▶ [MATERIAL SHOWN]
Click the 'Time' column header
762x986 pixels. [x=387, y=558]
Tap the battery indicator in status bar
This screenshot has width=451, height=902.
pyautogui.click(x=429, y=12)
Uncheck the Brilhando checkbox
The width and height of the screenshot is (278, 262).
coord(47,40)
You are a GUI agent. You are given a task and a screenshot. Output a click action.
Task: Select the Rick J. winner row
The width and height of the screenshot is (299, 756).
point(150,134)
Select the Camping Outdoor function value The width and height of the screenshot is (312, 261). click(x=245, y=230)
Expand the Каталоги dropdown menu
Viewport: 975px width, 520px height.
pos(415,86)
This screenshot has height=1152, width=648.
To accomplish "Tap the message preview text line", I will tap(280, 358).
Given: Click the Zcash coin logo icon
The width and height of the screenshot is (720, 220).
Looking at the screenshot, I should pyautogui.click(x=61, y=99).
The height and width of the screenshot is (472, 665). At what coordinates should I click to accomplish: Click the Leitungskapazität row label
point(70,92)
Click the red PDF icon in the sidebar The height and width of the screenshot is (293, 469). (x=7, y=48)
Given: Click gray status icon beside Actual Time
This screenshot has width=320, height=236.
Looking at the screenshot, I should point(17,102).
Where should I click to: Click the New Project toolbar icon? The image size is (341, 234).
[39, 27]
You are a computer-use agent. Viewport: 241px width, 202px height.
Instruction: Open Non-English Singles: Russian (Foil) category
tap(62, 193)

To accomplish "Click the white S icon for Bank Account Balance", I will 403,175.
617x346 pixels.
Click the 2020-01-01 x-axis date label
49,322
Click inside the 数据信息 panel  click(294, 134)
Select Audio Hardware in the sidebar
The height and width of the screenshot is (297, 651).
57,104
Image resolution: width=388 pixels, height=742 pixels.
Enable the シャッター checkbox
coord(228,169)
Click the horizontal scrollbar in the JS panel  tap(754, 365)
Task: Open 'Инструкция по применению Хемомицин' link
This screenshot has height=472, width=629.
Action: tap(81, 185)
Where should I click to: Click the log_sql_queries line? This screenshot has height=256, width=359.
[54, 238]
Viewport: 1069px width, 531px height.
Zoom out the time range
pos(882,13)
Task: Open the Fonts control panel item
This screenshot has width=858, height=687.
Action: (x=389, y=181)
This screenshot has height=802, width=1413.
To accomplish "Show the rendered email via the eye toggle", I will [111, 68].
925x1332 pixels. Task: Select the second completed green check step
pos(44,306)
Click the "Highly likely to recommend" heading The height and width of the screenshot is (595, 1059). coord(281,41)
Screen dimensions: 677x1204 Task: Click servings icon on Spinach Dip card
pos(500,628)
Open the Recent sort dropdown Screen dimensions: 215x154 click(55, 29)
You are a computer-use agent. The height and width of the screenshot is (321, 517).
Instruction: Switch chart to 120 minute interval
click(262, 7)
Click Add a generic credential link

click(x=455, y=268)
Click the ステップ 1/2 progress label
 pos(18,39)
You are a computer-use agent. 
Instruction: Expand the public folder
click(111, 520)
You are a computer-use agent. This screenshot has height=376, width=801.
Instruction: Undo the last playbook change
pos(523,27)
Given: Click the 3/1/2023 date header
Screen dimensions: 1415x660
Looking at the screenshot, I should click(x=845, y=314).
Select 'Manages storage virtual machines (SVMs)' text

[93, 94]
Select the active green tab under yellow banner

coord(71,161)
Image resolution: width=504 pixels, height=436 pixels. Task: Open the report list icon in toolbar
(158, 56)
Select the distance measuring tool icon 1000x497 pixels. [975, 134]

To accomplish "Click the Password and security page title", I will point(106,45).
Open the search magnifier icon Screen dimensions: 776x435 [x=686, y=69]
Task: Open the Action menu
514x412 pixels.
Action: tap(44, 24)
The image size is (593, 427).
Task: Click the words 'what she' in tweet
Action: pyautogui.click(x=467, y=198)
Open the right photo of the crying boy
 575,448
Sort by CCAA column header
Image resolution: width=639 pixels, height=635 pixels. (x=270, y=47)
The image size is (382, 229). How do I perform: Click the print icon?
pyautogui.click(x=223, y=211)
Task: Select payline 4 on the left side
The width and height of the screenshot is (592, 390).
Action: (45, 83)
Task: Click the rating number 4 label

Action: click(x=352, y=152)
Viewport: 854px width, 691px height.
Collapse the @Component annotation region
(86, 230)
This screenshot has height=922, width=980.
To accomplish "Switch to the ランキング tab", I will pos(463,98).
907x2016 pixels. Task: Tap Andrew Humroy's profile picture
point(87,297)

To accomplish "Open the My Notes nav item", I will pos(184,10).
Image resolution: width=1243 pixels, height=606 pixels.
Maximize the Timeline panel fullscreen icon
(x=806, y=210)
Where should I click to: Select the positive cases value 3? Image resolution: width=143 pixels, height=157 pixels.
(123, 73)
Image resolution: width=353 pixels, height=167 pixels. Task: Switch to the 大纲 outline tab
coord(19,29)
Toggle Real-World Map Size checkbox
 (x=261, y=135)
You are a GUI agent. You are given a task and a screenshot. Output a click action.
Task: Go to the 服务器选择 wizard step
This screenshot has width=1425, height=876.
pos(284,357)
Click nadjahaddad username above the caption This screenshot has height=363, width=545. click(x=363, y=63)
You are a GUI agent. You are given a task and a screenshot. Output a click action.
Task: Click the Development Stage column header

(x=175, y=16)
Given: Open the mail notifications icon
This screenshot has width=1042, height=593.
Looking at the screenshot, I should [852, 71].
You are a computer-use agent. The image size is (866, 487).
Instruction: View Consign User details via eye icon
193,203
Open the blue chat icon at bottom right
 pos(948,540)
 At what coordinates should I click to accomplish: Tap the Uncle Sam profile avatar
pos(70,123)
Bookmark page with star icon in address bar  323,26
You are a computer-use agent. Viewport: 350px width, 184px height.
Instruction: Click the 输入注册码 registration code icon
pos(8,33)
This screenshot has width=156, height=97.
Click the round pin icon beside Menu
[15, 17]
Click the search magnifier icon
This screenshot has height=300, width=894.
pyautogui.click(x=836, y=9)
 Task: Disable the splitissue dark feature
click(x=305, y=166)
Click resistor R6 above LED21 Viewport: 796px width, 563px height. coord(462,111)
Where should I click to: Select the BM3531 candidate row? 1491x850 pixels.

▶ [ABOUT THIS TASK] Each line above is to be reproduced exactly.

▶ [OUTPUT]
Click the 'Time' column header
762x986 pixels. [x=387, y=558]
Tap the battery indicator in status bar
This screenshot has width=451, height=902.
pyautogui.click(x=429, y=12)
Uncheck the Brilhando checkbox
The width and height of the screenshot is (278, 262).
coord(47,40)
You are a GUI agent. You are given a task and a screenshot. Output a click action.
Task: Select the Rick J. winner row
The width and height of the screenshot is (299, 756).
point(150,134)
Select the Camping Outdoor function value The width and height of the screenshot is (312, 261). click(x=245, y=230)
Expand the Каталоги dropdown menu
Viewport: 975px width, 520px height.
pos(415,86)
This screenshot has height=1152, width=648.
To accomplish "Tap the message preview text line", I will tap(280, 358).
Given: Click the Zcash coin logo icon
The width and height of the screenshot is (720, 220).
Looking at the screenshot, I should pyautogui.click(x=61, y=99).
The height and width of the screenshot is (472, 665). At what coordinates should I click to accomplish: Click the Leitungskapazität row label
point(70,92)
Click the red PDF icon in the sidebar The height and width of the screenshot is (293, 469). (x=7, y=48)
Given: Click gray status icon beside Actual Time
This screenshot has width=320, height=236.
Looking at the screenshot, I should point(17,102).
Where should I click to: Click the New Project toolbar icon? The image size is (341, 234).
[39, 27]
You are a computer-use agent. Viewport: 241px width, 202px height.
Instruction: Open Non-English Singles: Russian (Foil) category
tap(62, 193)

To accomplish "Click the white S icon for Bank Account Balance", I will 403,175.
617x346 pixels.
Click the 2020-01-01 x-axis date label
49,322
Click inside the 数据信息 panel  click(294, 134)
Select Audio Hardware in the sidebar
The height and width of the screenshot is (297, 651).
57,104
Image resolution: width=388 pixels, height=742 pixels.
Enable the シャッター checkbox
coord(228,169)
Click the horizontal scrollbar in the JS panel  tap(754, 365)
Task: Open 'Инструкция по применению Хемомицин' link
This screenshot has height=472, width=629.
Action: tap(81, 185)
Where should I click to: Click the log_sql_queries line? This screenshot has height=256, width=359.
[54, 238]
Viewport: 1069px width, 531px height.
Zoom out the time range
pos(882,13)
Task: Open the Fonts control panel item
This screenshot has width=858, height=687.
Action: (x=389, y=181)
This screenshot has height=802, width=1413.
To accomplish "Show the rendered email via the eye toggle", I will [111, 68].
925x1332 pixels. Task: Select the second completed green check step
pos(44,306)
Click the "Highly likely to recommend" heading The height and width of the screenshot is (595, 1059). coord(281,41)
Screen dimensions: 677x1204 Task: Click servings icon on Spinach Dip card
pos(500,628)
Open the Recent sort dropdown Screen dimensions: 215x154 click(55, 29)
You are a computer-use agent. The height and width of the screenshot is (321, 517).
Instruction: Switch chart to 120 minute interval
click(262, 7)
Click Add a generic credential link

click(x=455, y=268)
Click the ステップ 1/2 progress label
 pos(18,39)
You are a computer-use agent. 
Instruction: Expand the public folder
click(111, 520)
You are a computer-use agent. This screenshot has height=376, width=801.
Instruction: Undo the last playbook change
pos(523,27)
Given: Click the 3/1/2023 date header
Screen dimensions: 1415x660
Looking at the screenshot, I should click(x=845, y=314).
Select 'Manages storage virtual machines (SVMs)' text

[93, 94]
Select the active green tab under yellow banner

coord(71,161)
Image resolution: width=504 pixels, height=436 pixels. Task: Open the report list icon in toolbar
(158, 56)
Select the distance measuring tool icon 1000x497 pixels. [975, 134]

To accomplish "Click the Password and security page title", I will point(106,45).
Open the search magnifier icon Screen dimensions: 776x435 [x=686, y=69]
Task: Open the Action menu
514x412 pixels.
Action: tap(44, 24)
The image size is (593, 427).
Task: Click the words 'what she' in tweet
Action: pyautogui.click(x=467, y=198)
Open the right photo of the crying boy
 575,448
Sort by CCAA column header
Image resolution: width=639 pixels, height=635 pixels. (x=270, y=47)
The image size is (382, 229). How do I perform: Click the print icon?
pyautogui.click(x=223, y=211)
Task: Select payline 4 on the left side
The width and height of the screenshot is (592, 390).
Action: (45, 83)
Task: Click the rating number 4 label

Action: click(x=352, y=152)
Viewport: 854px width, 691px height.
Collapse the @Component annotation region
(86, 230)
This screenshot has height=922, width=980.
To accomplish "Switch to the ランキング tab", I will pos(463,98).
907x2016 pixels. Task: Tap Andrew Humroy's profile picture
point(87,297)

To accomplish "Open the My Notes nav item", I will pos(184,10).
Image resolution: width=1243 pixels, height=606 pixels.
Maximize the Timeline panel fullscreen icon
(x=806, y=210)
Where should I click to: Select the positive cases value 3? Image resolution: width=143 pixels, height=157 pixels.
(123, 73)
Image resolution: width=353 pixels, height=167 pixels. Task: Switch to the 大纲 outline tab
coord(19,29)
Toggle Real-World Map Size checkbox
 (x=261, y=135)
You are a GUI agent. You are given a task and a screenshot. Output a click action.
Task: Go to the 服务器选择 wizard step
This screenshot has width=1425, height=876.
pos(284,357)
Click nadjahaddad username above the caption This screenshot has height=363, width=545. click(x=363, y=63)
You are a GUI agent. You are given a task and a screenshot. Output a click action.
Task: Click the Development Stage column header

(x=175, y=16)
Given: Open the mail notifications icon
This screenshot has width=1042, height=593.
Looking at the screenshot, I should [852, 71].
You are a computer-use agent. The image size is (866, 487).
Instruction: View Consign User details via eye icon
193,203
Open the blue chat icon at bottom right
 pos(948,540)
 At what coordinates should I click to accomplish: Tap the Uncle Sam profile avatar
pos(70,123)
Bookmark page with star icon in address bar  323,26
You are a computer-use agent. Viewport: 350px width, 184px height.
Instruction: Click the 输入注册码 registration code icon
pos(8,33)
This screenshot has width=156, height=97.
Click the round pin icon beside Menu
[15, 17]
Click the search magnifier icon
This screenshot has height=300, width=894.
pyautogui.click(x=836, y=9)
 Task: Disable the splitissue dark feature
click(x=305, y=166)
Click resistor R6 above LED21 Viewport: 796px width, 563px height. coord(462,111)
Where should I click to: Select the BM3531 candidate row? 1491x850 pixels.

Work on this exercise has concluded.